Les prisonniers sont prioritaires et arguent qu'ils en ont un besoin
pressant pour trouver du travail. On leur donne satisfaction dans la
mesure du nombre de deux roues disponibles.
L'optimisme
de la libération est bel et bien contrarié par la lenteur de la reprise des activités économiques
:
« La
production était encore au ralenti au premier trimestre 1945.
Ce n'est qu'en mai que les tissages ont repris une fabrication suivie.
Ce n'était pas les commandes qui manquaient mais les matières
premières. Pour s'en procurer, il fallait batailler, trouver
des filières, multiplier les astuces. Ce n'était pas
une spécificité du textile. La situation était
comparable sur bien des points dans le champagne parce qu'il n'y avait
pas assez de bouchons et de verre. Les biscuiteries se plaignaient
de l'absence de produits frais et d'une main d'uvre qualifiée.
Tous les prisonniers n'étaient pas rentrés et les Américains,
qui avaient besoin de bras, n'hésitaient pas à offrir
des salaires qu'aucun patron de la région ne pouvait concéder ».
Témoignage
de Pierre BOUCHEZ
Ainsi Reims vit sur l'économie américaine,
mais les Rémois critiquent les Américains.
Cela ne va pas être sans influence sur les élections
municipales.
Les Renseignements généraux
de Reims mentionnent dans un rapport du 4 mai
1945 :
« La
popularité des soldats américains disparue depuis longtemps,
est remplacée aujourd'hui par l'antipathie de la population
qui est déroutée devant leur sans-gêne et le manque
de respect qu'ils témoignent aux femmes françaises,
qu'ils considèrent toutes de la même façon. La
population est unanime à souhaiter que la fin des hostilités
amène le départ des troupes alliées cantonnées
sur le territoire ».

_Exercices_
A) Recopiez mot pour mot, dans l'extrait sur Reims à la Libération, le passage allant de « Ce n'était pas les » jusqu'à « main d'uvre qualifiée. ».
B) D'après l'extrait sur Reims à la Libération, quelle est la date du rapport des Renseignements généraux de Reims qui y est cité ?

_Données fournies_
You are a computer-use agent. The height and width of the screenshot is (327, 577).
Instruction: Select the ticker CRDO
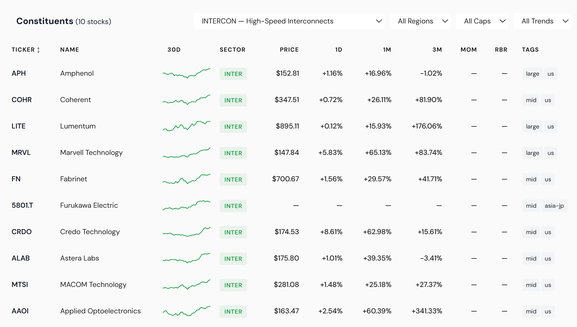click(21, 232)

_Corrigés_
A)
Ce n'était pas les commandes qui manquaient mais les matières
premières. Pour s'en procurer, il fallait batailler, trouver
des filières, multiplier les astuces. Ce n'était pas
une spécificité du textile. La situation était
comparable sur bien des points dans le champagne parce qu'il n'y avait
pas assez de bouchons et de verre. Les biscuiteries se plaignaient
de l'absence de produits frais et d'une main d'uvre qualifiée.

B) Le 4 mai 1945.